L’identité que l’on reçoit et celle qu’on conquiert
Pendant longtemps, l’identité n’était pas vraiment un choix. C’était quelque chose qui nous était donné à la naissance, un legs en quelque sorte. Cet héritage prenait la forme d’une religion, d’une nationalité ou encore d’une tribu ou d’un clan. Plus on perd ses valeurs familiales et plus on se mondialise, plus on s’individualise. Cette individualisation rend plus complexe la quête d’identité. Auparavant, cette dernière était offerte, à présent, elle doit être conquise, à la sueur de son front et en dépit de toutes les angoisses que cela peut générer.
L’identité que l’on construit a plus de valeur que celle qu’on hérite
Si l’identité léguée est souvent plus forte, c’est parce qu’elle ne doute pas, elle est inscrite dans le marbre et est donc pour ainsi dire permanente. L’identité que l’on construit avance par tâtonnement. C’est avant tout l’expérience et la réflexion qui en sont les guides.
Une identité léguée peut être préférable si on s’arrête à mi-chemin dans sa quête
Si les jeunes sont un peu perdus parfois, c’est en partie parce que leurs parents n’ont pas su leur transmettre les fondements d’une identité solide. Dès lors, ils errent comme des bateaux sans dérive et glanent ici et là des bribes d’identité que la société ou leurs rencontres leur lancent au visage. Cet édifice en construction, bâti sur des fondations quelque peu fragiles, assemblé de manière disparate, vacille nécessairement. Pour achever au mieux cette tour qu’est l’identité, il faut accepter de la détruire complètement pour être en mesure de la rebâtir seul, sur des fondations plus solides. Ce processus peut être long et intimidant. Pourtant, c’est la manière la plus pérenne de le faire lorsque la base initiale est fragile. Accepter de faire voler en éclats ses certitudes pour tout remettre en question n’est pas à la portée de tout le monde. Cela nécessite courage, lucidité et persévérance. La jeunesse d’aujourd’hui n’est bien souvent pas prête à endurer cette épreuve, et elle se rassure en adhérant à des ersatz de savoir, des bribes de connaissances, des simulacres de vérité. Construire une identité sur un mensonge ou une demi-vérité résulte toujours, in fine, en une déception ou un bonheur en sursis.

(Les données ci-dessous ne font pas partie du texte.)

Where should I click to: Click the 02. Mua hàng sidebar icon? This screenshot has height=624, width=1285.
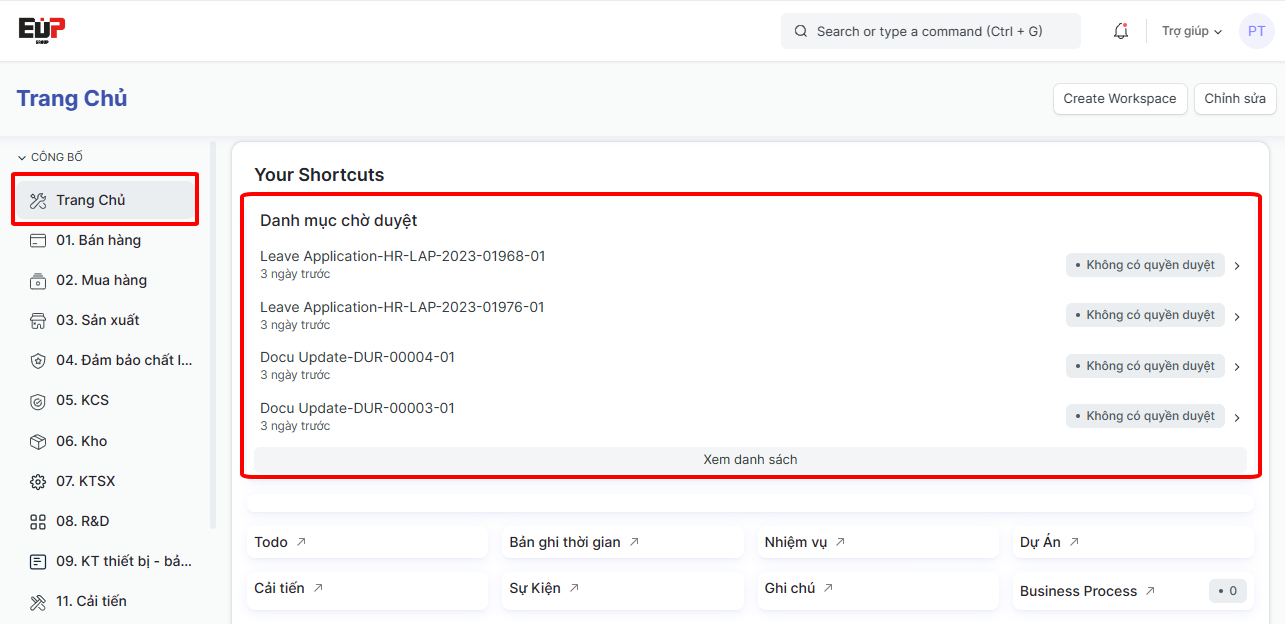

Le travail comme garant de notre identité
S’il est difficile de changer de travail, c’est qu’il est souvent douloureux de perdre le statut et l’identité qui y sont attachés. Un métier élevé dans la hiérarchie nous donne en effet un groupe social, un respect et du prestige. Il existe souvent une dissonance entre ce que nous sommes vraiment et l’identité sociale que l’on affiche.
Le monde hybride
Il n’y a pas à proprement parler d’identité 100 % acquise et d’autres 100 % léguées. Nous ne sommes jamais ce que l’on pourrait appeler un “élément chimiquement pur”. Nous subissons des influences adverses alors même que l’on a grandi dans une famille conservatrice ou progressiste.
L’identité, le refuge que tout le monde attend
Si l’identité est consolatrice, c’est qu’elle a l’avantage de nous offrir un refuge en cas de péril. Si l’Occident est aujourd’hui quelque peu mis à mal, c’est parce qu’il a entrepris, il y a maintenant plus d’un siècle, une série de changements qui ont bouleversé l’identité traditionnelle. Le principal vecteur de ce changement est l’économie. Les besoins en main-d’œuvre provoqués par l’industrialisation ont enclenché plusieurs séries de destructions. D’une part, un exode des campagnes vers les villes a acculturé des millions de paysans qui ont dû réapprendre à vivre dans des lieux où, à la fois, l’espace et le temps manquaient. Les hommes ont cessé de travailler en famille pour se regrouper dans des usines dirigées par des contremaîtres qui dictaient les tâches répétitives à accomplir. Les guerres mondiales et les changements du XXᵉ siècle ont fini d’achever cette destruction identitaire dont on ne s’est pas encore remis, le processus étant encore à l’œuvre. Le wokisme et toutes les manifestations actuelles de l’hypertrophie identitaire ne sont que l’aboutissement de choix qui avaient vu la société se définir majoritairement à travers son versant économique.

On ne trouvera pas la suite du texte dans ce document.